__Collected data entries__
□ □ □ □ □ □ □

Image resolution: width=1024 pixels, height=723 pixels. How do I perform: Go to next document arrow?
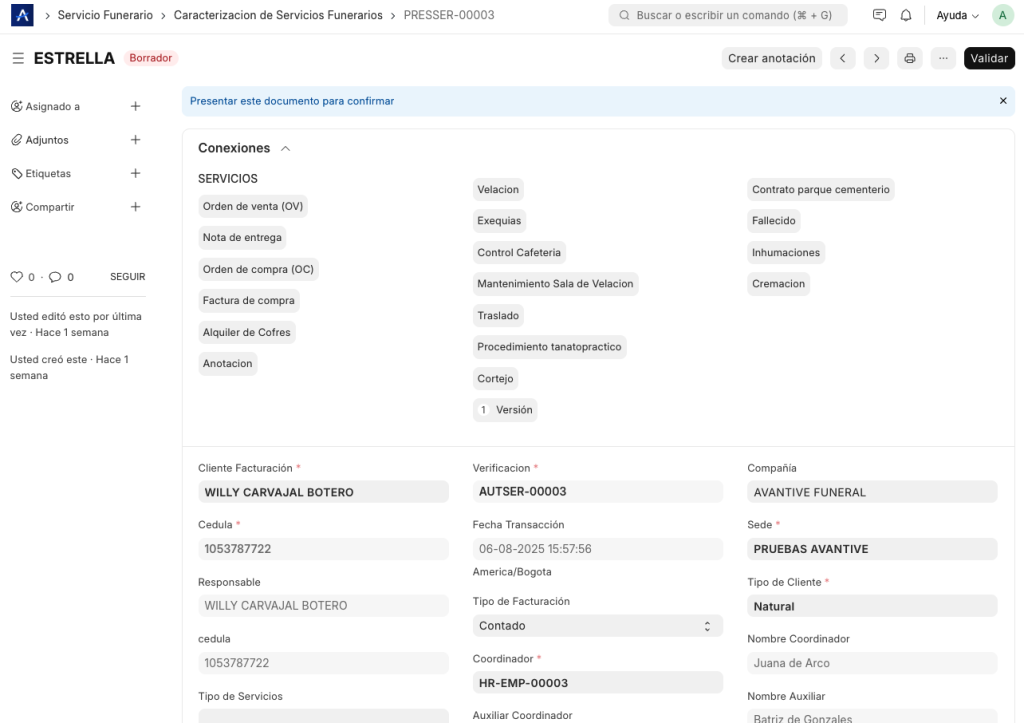[x=876, y=58]
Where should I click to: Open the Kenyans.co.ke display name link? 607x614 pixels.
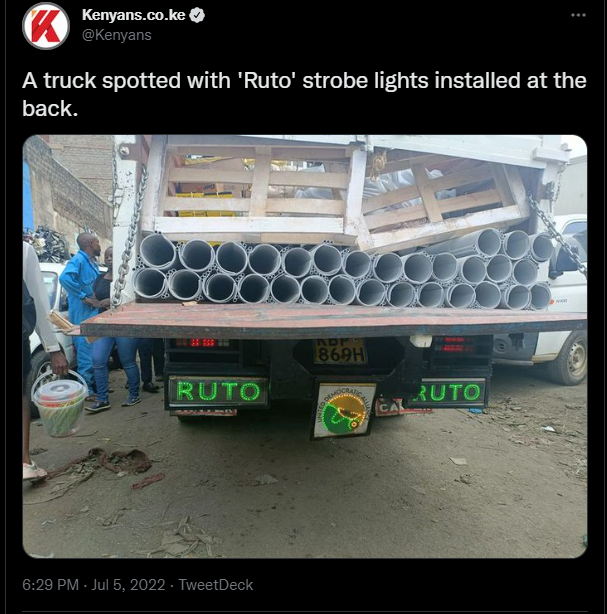pos(134,15)
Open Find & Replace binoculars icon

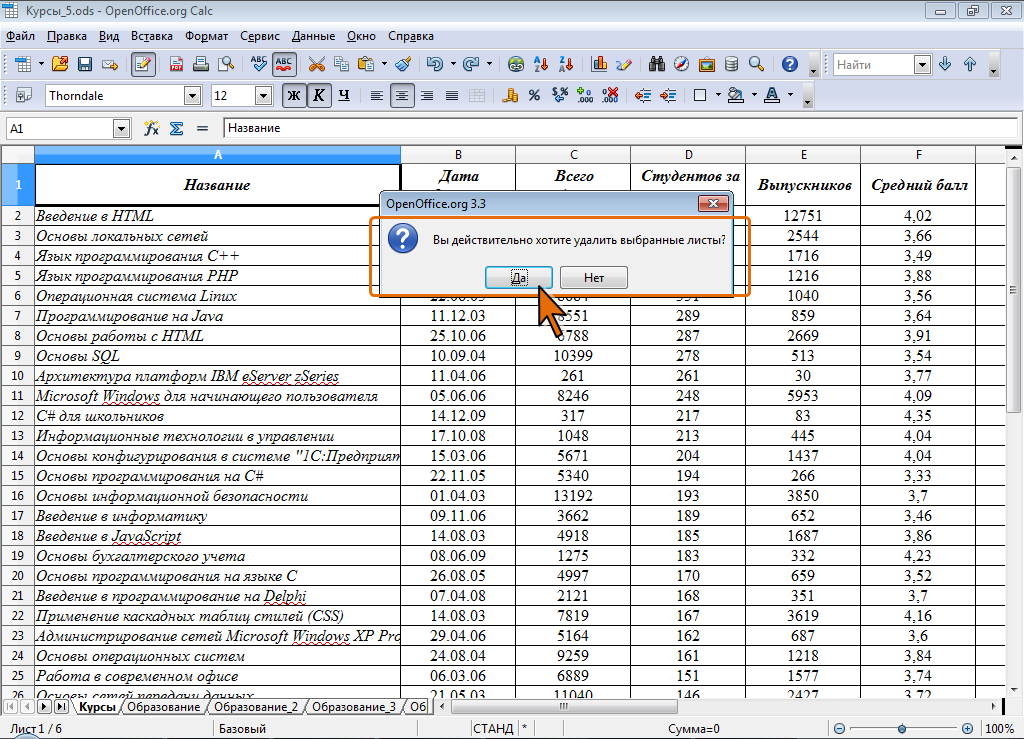point(657,64)
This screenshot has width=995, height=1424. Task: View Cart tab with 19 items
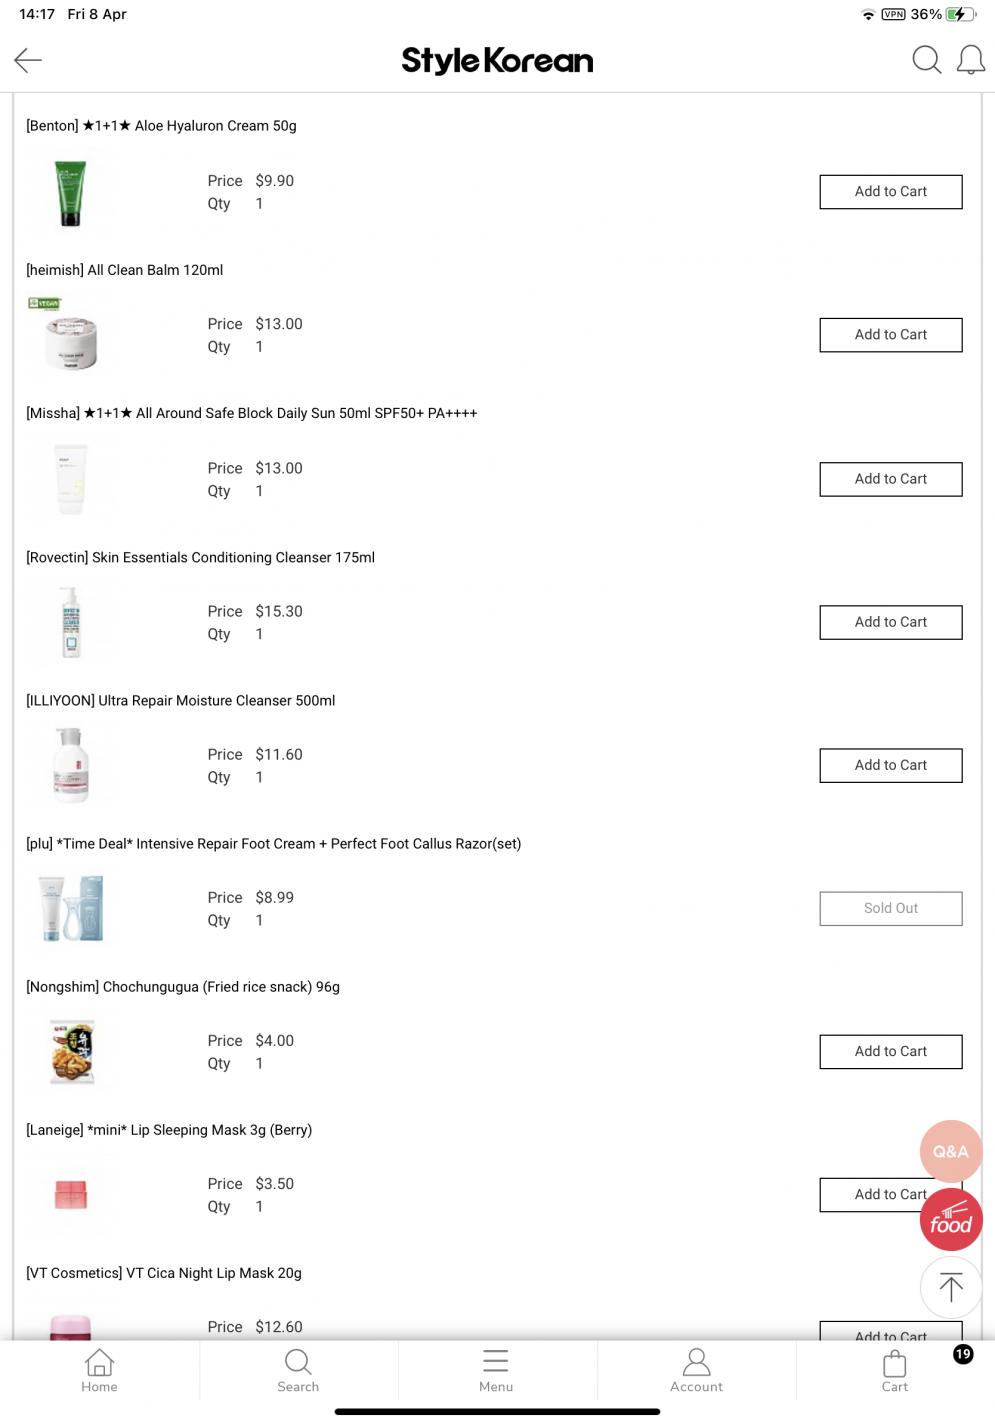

□ □ □ □ □ □ □

__PROBLEM__
Repeat the entries exactly, pictures left out.

__SOLVED EXERCISE__
Image resolution: width=1024 pixels, height=723 pixels. How do I perform: Go to next document arrow?
[x=876, y=58]
Where should I click to: Open the Kenyans.co.ke display name link? 607x614 pixels.
pos(134,15)
Open Find & Replace binoculars icon

point(657,64)
This screenshot has width=995, height=1424. Task: View Cart tab with 19 items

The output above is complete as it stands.